Appeals From Denials of Orders Striking Enhancements That Are Now Unauthorized Must Be Dismissed—C.A.
Yegan Says Petitioners Have Served Their Sentences,
Trial Court Has No Power to Provide Relief; No Appeal
By a MetNews Staff Writer
The Legislature’s abrogation of prior-prison-term enhancements except as to prison terms that were served for sexually violent offenses does not mean that persons who have completed their sentences which included such now-unauthorized enhancements may go to court and have the enhancements wiped out, Div. Six of the Court of Appeal for this district held yesterday.
Justice Kenneth Yegan wrote for Div. Six in dismissing appeals of two ex-convicts who were denied relief when they petitioned to have the enhancements stricken.

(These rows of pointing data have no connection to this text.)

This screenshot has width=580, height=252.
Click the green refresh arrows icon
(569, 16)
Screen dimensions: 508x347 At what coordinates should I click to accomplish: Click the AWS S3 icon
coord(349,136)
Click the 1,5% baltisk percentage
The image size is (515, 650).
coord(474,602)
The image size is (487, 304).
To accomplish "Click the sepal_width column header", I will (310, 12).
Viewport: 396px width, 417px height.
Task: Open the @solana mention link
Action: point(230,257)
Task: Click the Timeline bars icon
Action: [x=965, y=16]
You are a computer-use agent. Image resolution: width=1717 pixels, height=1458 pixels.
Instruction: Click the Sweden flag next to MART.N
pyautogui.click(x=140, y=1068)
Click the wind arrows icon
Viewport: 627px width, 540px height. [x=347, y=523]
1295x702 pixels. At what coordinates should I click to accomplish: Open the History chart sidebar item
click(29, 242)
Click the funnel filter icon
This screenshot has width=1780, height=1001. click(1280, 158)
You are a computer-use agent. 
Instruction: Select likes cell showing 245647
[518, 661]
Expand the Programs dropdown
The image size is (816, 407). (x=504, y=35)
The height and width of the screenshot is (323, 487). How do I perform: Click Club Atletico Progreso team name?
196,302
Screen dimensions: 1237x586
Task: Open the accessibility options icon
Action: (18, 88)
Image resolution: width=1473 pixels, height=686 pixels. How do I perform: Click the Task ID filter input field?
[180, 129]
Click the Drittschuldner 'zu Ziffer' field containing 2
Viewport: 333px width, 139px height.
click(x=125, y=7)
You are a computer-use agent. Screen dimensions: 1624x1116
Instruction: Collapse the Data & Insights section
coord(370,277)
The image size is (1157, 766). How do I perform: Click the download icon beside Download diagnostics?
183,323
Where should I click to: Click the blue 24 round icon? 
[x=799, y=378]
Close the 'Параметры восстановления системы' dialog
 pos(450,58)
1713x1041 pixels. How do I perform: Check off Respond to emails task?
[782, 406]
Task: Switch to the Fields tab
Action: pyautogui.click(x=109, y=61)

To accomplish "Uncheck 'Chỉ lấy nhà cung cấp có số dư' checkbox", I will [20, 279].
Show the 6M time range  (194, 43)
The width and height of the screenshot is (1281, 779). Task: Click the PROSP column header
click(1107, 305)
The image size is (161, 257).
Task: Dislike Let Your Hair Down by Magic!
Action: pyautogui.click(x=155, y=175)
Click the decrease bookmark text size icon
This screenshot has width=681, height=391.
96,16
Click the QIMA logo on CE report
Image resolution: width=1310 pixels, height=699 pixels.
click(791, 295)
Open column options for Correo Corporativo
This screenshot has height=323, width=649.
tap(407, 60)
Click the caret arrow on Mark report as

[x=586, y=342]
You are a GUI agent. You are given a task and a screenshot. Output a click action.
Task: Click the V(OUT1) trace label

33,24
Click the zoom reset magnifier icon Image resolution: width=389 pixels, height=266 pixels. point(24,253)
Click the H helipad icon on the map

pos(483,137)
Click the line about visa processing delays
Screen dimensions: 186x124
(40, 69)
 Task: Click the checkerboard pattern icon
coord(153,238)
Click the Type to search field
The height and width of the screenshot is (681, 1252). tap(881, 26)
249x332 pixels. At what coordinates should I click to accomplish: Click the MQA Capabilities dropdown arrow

Yegan said that Penal Code §1172.75, effective Jan. 1, 2022, “invalidated appellants’ prior prison term enhancements” but the section “does not authorize appellants to file a petition or a motion to strike the unauthorized enhancements.”
Dismissal of each of the separate appeals is required, he said, explaining:
“The orders appealed from are nonappealable because the trial court lacked jurisdiction to adjudicate the petitions.”
The jurist commented:
“[Penal Code] Section 1237, subdivision (b) provides that a defendant may appeal ‘[f]rom any order made after judgment, affecting the substantial rights of the party’ (Italics added.) The present appeals are examples of an all-too-familiar pattern in which the Court of Appeal is becoming a court of purported postjudgment appeals from orders that are nonappealable because they do not affect the appellant’s substantial rights.”
“We are quick to observe that we would grant habeas corpus relief if it were shown that a prisoner was confined solely because of a now ‘invalid’ prior prison term.”
The case is People v. Escobedo, B322608.